Personal Protective Equipment

Powered air-purifying respirators (PAPRs) are theoretically more efficacious than N-95 disposable masks in providing respiratory protection from small-particle aerosols, mostly due to issues related to proper fitting of the masks. However, no data exist to support higher efficacy of powered air-purifying respirators over N-95 masks in preventing airborne transmission of infection in the health care setting. Powered air-purifying respirators are more expensive ($300-$600 vs less than $1 for disposable N-95 masks), are bulky, require maintenance, and impair voice communication to a higher degree than disposable N-95 masks. One study has shown that powered air-purifying respirators are associated with a higher incidence of needlestick injuries.
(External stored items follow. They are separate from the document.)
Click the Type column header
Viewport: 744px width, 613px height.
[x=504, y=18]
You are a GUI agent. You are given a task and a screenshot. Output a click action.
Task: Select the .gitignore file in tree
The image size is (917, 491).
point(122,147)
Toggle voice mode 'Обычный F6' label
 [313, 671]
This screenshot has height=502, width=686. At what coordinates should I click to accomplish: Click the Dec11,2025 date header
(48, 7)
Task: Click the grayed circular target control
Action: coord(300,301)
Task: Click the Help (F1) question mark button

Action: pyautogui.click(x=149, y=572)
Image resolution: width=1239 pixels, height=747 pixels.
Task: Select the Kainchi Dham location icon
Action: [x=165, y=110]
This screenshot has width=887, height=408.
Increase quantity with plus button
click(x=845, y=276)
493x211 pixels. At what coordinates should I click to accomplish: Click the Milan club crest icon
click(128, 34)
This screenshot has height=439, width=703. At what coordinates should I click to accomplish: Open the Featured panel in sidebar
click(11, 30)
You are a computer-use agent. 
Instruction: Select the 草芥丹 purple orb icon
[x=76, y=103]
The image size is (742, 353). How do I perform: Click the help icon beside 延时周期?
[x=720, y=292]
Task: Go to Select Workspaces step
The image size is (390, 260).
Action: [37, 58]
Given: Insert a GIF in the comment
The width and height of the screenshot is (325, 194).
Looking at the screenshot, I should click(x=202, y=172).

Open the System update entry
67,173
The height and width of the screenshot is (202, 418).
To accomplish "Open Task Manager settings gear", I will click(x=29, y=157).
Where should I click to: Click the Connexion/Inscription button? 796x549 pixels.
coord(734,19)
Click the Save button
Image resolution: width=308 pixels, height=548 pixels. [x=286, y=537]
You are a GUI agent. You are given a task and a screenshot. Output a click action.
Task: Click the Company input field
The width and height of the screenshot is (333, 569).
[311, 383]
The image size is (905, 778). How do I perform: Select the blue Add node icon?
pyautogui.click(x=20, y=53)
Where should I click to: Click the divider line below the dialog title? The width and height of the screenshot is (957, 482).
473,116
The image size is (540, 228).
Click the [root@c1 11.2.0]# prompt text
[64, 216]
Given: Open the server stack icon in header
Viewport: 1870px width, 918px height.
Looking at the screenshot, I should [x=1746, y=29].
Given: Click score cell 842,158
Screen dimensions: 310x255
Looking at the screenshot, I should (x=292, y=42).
 Disadvantages of the N-95 masks include the difficulty in ensuring a reliable face-mask seal with each use and impossibility of effective use by bearded individuals. The theoretical advantage of powered air-purifying respirators over N-95 masks may be offset by the danger of increased needlestick or sharp injuries to those using powered air-purifying respirators in these settings. The N-95 masks (in combination with face shields and goggles) are likely equivalent in protection to powered air-purifying respirators in the health care setting.

Therefore, the developers recommend that clinicians caring for patients with a viral hemorrhagic fever use either N-95 masks or powered air-purifying respirators, depending on their familiarity with one or the other, the suitability for the individual, and availability at a given institution. Some experts have advocated that powered air-purifying respirators be used during cough-inducing procedures (i.e., endotracheal intubations, bronchoscopies), autopsies, and centrifugation or pipetting of laboratory specimens. While there are no data to support this recommendation, the guideline developers would concur as long as the health care workers are familiar with the use of powered air-purifying respirators and are not subjecting themselves to the risk of inadvertent needlestick injury.